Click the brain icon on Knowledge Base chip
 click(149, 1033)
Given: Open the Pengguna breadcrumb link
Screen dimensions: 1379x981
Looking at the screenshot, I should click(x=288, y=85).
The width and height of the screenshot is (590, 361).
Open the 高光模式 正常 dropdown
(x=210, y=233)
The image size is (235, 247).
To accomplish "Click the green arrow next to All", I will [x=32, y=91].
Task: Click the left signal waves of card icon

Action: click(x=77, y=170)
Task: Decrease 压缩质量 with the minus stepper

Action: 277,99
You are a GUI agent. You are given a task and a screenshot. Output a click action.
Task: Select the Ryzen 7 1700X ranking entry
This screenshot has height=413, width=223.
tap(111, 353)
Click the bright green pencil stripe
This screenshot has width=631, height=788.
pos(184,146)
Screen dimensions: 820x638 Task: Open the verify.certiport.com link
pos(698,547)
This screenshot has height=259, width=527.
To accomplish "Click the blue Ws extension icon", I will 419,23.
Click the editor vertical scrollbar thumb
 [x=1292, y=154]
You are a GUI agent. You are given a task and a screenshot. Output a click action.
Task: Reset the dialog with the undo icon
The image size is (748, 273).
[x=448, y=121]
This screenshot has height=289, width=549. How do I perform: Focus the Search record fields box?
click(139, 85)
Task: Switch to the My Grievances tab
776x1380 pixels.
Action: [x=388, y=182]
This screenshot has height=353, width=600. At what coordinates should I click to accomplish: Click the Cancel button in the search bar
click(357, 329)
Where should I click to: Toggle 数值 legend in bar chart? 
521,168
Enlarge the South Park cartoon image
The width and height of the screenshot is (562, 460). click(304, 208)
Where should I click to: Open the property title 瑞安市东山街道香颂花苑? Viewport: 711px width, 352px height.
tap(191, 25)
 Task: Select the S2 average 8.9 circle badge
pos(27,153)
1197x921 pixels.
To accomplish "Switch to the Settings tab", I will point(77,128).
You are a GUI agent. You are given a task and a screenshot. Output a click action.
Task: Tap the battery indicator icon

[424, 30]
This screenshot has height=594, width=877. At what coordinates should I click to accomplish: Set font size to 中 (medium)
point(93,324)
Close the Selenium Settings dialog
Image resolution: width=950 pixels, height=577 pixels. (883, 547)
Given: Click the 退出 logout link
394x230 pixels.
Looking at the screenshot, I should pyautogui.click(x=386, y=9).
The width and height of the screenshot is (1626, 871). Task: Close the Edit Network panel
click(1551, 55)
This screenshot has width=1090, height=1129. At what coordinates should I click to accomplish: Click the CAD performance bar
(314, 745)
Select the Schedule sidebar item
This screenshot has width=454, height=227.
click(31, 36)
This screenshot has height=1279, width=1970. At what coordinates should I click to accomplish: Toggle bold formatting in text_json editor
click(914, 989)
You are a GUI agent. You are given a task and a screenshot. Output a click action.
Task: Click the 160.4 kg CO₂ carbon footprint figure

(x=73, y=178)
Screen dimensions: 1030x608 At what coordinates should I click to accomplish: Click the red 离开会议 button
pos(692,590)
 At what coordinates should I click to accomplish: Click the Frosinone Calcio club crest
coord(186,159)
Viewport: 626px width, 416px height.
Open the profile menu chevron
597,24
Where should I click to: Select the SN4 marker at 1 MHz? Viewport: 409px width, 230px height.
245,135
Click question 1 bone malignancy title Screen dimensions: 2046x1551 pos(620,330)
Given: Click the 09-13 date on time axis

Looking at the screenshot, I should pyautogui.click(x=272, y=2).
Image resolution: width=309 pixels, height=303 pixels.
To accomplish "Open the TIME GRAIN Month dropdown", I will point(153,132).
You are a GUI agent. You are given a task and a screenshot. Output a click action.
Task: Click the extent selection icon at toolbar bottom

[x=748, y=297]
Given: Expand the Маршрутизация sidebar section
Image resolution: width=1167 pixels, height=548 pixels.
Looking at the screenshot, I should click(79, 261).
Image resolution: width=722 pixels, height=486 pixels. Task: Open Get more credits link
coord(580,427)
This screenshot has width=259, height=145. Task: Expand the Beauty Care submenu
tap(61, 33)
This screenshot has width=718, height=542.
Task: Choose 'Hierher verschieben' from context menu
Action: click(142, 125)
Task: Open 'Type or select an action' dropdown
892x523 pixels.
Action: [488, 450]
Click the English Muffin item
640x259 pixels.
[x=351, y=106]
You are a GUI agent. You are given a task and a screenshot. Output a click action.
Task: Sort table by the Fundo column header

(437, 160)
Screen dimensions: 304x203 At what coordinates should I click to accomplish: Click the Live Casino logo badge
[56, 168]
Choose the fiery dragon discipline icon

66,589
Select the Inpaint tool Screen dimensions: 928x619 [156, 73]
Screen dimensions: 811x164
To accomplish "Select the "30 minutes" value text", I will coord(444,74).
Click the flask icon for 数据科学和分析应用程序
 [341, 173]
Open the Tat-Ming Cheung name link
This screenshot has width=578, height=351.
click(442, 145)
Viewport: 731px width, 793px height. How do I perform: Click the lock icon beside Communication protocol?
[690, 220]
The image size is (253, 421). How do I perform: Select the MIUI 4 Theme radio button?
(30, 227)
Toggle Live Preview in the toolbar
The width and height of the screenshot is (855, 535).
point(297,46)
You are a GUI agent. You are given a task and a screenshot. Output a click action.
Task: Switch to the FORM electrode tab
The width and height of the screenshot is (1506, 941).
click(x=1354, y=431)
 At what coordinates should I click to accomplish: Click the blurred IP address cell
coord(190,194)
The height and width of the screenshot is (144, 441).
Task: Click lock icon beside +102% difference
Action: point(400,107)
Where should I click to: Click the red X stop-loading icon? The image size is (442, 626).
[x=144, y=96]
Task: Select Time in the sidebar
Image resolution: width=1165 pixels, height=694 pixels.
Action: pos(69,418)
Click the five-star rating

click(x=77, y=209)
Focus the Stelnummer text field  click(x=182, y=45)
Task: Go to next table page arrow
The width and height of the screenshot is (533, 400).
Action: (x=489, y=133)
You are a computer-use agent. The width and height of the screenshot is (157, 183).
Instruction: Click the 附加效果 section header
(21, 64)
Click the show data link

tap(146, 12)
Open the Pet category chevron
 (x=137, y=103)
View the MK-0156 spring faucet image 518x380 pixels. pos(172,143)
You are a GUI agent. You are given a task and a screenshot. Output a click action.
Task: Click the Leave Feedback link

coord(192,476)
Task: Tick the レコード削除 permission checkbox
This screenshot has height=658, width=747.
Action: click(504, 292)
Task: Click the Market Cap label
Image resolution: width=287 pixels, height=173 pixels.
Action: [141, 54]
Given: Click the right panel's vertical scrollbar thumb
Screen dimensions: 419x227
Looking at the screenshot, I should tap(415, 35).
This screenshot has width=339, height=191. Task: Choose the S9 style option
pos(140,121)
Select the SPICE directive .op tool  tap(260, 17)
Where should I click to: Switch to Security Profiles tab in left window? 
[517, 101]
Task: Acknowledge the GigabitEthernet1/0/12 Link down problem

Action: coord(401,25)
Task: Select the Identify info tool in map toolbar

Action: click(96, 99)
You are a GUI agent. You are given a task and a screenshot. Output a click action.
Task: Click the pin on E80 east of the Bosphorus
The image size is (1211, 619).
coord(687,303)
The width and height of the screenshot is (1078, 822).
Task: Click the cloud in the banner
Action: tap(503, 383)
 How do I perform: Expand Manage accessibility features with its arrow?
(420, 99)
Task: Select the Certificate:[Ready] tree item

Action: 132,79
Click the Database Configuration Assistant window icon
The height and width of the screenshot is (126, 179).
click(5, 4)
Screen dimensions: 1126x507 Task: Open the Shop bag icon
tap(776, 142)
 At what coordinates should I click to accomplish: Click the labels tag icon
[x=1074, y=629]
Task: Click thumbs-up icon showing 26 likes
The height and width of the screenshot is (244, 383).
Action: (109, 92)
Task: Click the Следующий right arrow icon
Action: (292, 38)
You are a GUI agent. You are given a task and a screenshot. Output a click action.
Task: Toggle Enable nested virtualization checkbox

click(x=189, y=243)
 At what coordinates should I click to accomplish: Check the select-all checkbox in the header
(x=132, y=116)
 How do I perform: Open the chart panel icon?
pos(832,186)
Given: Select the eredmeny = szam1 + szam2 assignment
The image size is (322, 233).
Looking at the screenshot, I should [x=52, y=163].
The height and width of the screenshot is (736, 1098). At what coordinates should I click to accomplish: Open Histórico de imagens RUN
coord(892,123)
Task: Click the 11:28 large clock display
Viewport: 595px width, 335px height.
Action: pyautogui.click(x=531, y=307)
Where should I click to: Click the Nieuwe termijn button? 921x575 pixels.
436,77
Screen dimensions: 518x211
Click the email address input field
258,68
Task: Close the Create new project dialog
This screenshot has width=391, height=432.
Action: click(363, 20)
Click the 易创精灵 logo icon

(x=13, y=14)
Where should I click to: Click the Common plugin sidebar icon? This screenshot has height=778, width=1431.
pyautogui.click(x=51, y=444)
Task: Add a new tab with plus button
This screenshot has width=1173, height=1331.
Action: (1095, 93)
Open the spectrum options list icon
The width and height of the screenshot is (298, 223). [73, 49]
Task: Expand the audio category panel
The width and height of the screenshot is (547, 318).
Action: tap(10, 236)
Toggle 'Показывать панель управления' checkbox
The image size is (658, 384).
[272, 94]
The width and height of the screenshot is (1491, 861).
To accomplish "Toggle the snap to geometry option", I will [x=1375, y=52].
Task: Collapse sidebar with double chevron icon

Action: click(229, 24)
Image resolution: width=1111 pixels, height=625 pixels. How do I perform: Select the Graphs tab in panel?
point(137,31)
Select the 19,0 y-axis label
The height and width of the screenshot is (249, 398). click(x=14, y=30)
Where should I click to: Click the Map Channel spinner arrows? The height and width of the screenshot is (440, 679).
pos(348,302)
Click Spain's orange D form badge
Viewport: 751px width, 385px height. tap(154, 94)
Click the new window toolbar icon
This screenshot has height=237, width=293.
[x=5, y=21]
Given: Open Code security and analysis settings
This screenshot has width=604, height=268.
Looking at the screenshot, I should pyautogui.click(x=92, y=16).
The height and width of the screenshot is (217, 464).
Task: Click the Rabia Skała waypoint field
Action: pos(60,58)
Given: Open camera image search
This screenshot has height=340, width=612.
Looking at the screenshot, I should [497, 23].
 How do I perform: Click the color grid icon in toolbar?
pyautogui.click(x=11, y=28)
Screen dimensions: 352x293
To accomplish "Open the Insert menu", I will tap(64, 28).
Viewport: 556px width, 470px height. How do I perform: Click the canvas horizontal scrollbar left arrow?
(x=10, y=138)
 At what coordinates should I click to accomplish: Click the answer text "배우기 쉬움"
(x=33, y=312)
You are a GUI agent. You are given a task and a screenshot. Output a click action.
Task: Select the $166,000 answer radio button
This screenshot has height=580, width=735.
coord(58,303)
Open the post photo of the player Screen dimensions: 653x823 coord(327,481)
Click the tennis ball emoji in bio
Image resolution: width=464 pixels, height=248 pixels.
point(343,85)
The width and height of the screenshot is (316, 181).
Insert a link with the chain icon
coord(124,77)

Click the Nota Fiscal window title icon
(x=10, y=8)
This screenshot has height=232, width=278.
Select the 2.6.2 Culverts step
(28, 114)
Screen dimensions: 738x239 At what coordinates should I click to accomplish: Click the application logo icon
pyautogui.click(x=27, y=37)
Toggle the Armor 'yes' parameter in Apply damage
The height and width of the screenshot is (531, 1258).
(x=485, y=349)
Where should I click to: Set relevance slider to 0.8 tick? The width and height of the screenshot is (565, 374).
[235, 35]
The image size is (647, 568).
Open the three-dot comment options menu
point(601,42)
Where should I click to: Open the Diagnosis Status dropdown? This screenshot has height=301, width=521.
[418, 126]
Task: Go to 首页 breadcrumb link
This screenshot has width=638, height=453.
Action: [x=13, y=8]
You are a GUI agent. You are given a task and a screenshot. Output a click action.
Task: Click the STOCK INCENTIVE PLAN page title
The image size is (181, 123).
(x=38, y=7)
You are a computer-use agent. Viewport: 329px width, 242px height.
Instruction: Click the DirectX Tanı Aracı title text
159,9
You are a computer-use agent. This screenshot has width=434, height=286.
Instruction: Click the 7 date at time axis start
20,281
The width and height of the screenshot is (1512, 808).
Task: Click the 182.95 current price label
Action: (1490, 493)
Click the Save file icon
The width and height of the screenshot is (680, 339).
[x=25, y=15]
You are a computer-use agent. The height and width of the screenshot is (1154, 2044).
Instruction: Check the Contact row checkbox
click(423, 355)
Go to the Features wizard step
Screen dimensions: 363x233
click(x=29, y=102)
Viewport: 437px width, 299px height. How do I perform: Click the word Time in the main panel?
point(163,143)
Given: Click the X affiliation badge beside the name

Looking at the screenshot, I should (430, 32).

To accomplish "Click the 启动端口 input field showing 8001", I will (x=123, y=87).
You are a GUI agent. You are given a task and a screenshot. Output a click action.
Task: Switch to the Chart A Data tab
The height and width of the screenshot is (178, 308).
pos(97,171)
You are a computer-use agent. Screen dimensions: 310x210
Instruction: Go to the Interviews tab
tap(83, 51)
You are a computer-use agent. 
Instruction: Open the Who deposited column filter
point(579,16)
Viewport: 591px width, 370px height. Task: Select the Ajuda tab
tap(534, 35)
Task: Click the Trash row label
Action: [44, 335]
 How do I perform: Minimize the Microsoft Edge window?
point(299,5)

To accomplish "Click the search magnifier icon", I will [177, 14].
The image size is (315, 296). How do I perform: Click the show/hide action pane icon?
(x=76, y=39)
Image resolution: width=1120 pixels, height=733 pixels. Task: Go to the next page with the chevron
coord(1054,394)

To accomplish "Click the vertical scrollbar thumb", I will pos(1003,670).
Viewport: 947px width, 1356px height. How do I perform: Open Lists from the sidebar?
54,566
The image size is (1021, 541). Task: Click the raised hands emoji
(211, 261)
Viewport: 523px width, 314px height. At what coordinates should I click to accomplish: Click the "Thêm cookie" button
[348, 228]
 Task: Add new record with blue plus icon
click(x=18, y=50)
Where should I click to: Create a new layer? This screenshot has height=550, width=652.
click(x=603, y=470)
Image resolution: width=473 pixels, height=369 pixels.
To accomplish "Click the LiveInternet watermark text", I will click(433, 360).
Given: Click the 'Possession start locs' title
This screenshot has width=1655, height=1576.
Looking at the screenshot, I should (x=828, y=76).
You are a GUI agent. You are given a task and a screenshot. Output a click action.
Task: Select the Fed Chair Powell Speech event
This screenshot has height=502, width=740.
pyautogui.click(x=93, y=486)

**Your instructions:**
Lines with "green": copy every one of them from the listing above.

**Exercise result:**
To accomplish "Click the green arrow next to All", I will [x=32, y=91].
Click the bright green pencil stripe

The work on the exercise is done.